Ben Harper live a Milano: he’s “only” rock and roll

 In IL SETACCIO

Ebbene sì, i tempi cambiano e ad un certo punto succede anche che un cantante di nome Robert Plant – leader di una delle band che fece la storia del rock negli anni ’70, i Led Zeppelin – si ritrovi ad aprire il concerto di un altro grande artista, ma figlio degli anni ’90: Ben Harper.


Plant, con i suoi “Band of Joy”, il 20 Luglio 2011, presso l’Arena civica di Milano, in occasione del Jazzin’ Festival, ha fatto da gruppo di supporto a quello che da alcuni viene definito quasi il nuovo Jimi Hendrix. Robert si è comunque fatto valere, nella sua nuova versione alquanto country, ha sfoggiato una chioma bionda ancora molto folta (avrà fatto un patto con il diavolo anche lui) e una voce semplicemente degna di nota. Undici anni fa avemmo la fortuna di vedere Plant e Jimmy Page al Palasharp di Milano, dove i due – anche se senza chiamarsi più Led Zeppelin – ripercorsero tutto il repertorio dei Led (tranne Starway to heaven) facendo letteralmente impazzire la folla. Niente a che vedere con il live all’Arena, ma che indubbiamente è riuscito comunque a scaldare gli animi dei presenti. Il punto è che questa volta la data di Milano al Jazzin’ era sold out per Ben Harper e non per Robert.

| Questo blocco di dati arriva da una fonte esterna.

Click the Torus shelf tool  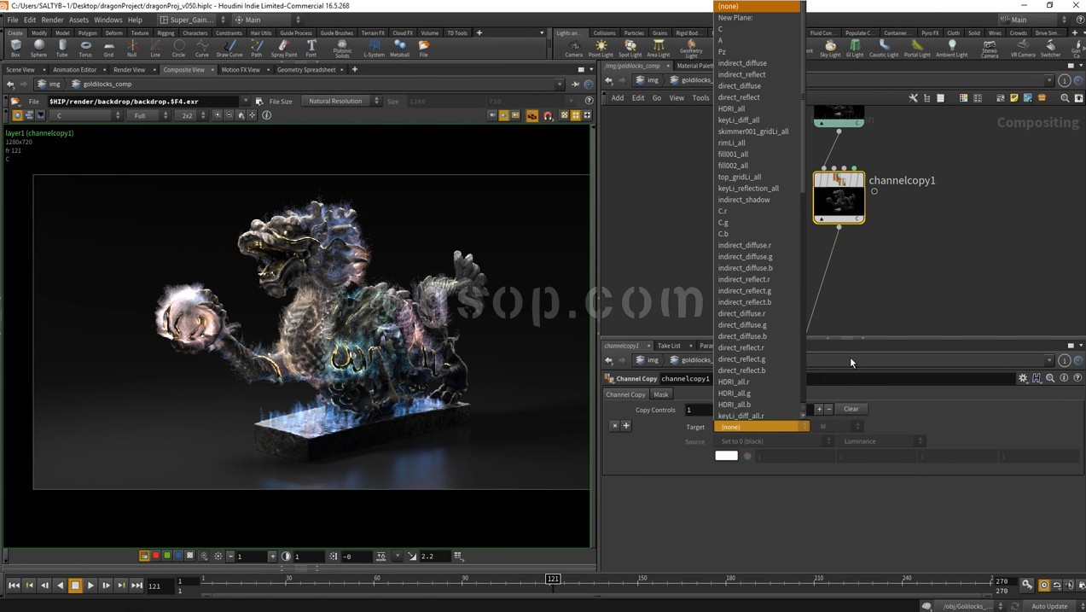[85, 48]
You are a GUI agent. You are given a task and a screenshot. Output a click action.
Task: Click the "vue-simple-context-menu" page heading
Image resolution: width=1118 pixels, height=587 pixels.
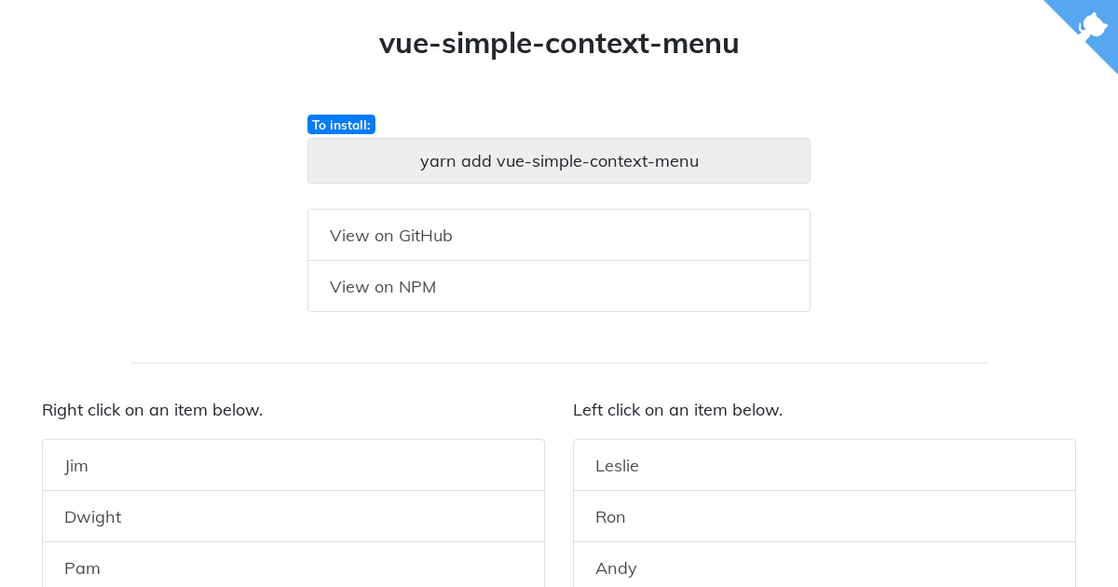(x=559, y=43)
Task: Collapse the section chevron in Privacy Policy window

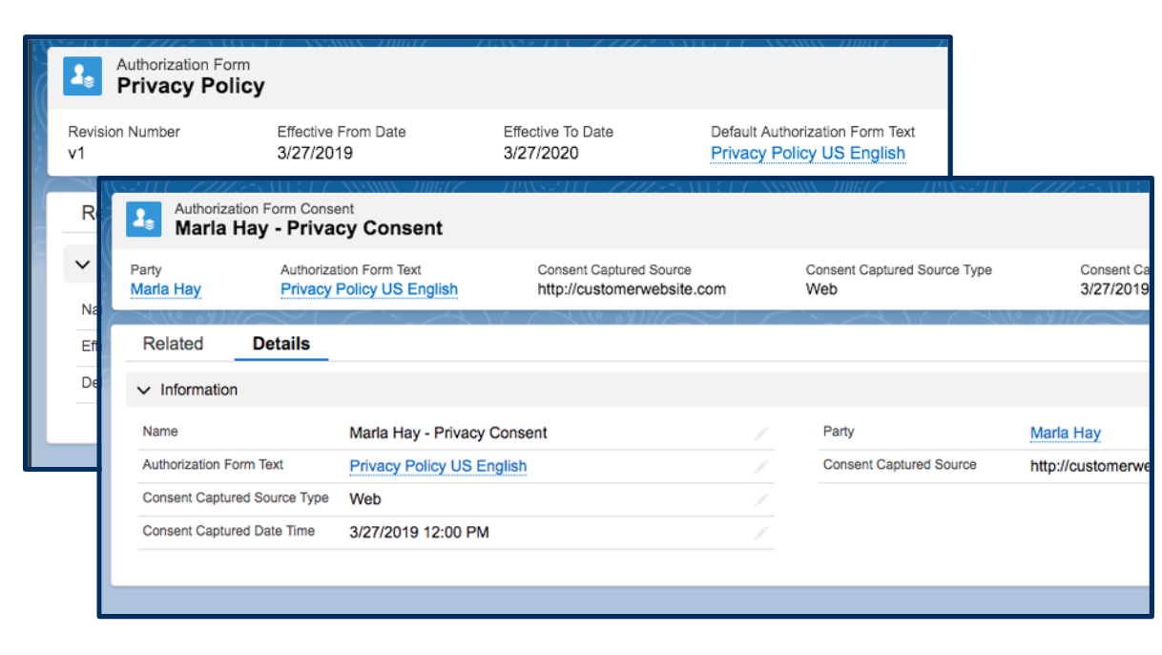Action: [82, 264]
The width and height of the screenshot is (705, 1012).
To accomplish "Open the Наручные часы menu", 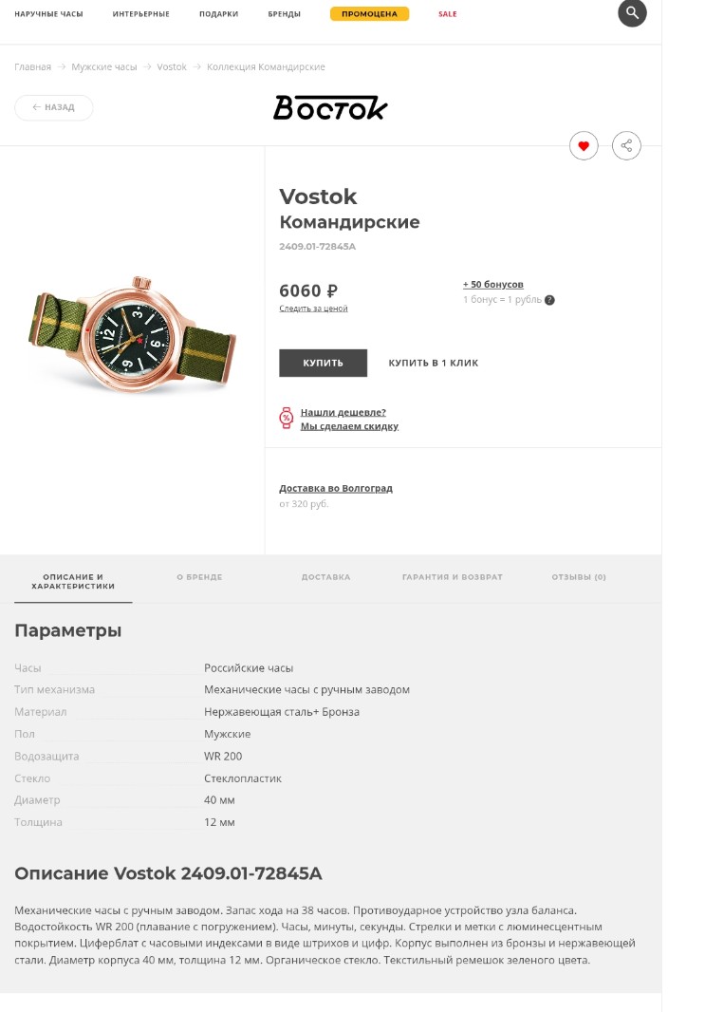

Ben è un bel ragazzo cresciuto nel negozio di strumenti musicali dei nonni materni, e probabilmente da bambino imparò a dire prima “chitarra” della parola “mamma”.
Ben è ormai un uomo e un artista, famoso anche per l’uso sopraffino dello slide, e non ha bisogno di schermi e luci led per suonare su un palco, ma solo dei suoi musicisti e delle sue inseparabili chitarre, quasi una per ogni canzone.
Il concerto all’Arena è stato aperto soltanto da Ben con il brano “Burn one down” in versione acustica. Jeans e maglietta bianca, la sua voce e la sua musica, nient’altro.
“Diamonds on the inside” è stata la seconda canzone eseguita da Ben e i suoi Relentless 7, un brano suonato con poca enfasi, quasi per accontentare chi lo conosce solo per le sue canzoni più commerciali.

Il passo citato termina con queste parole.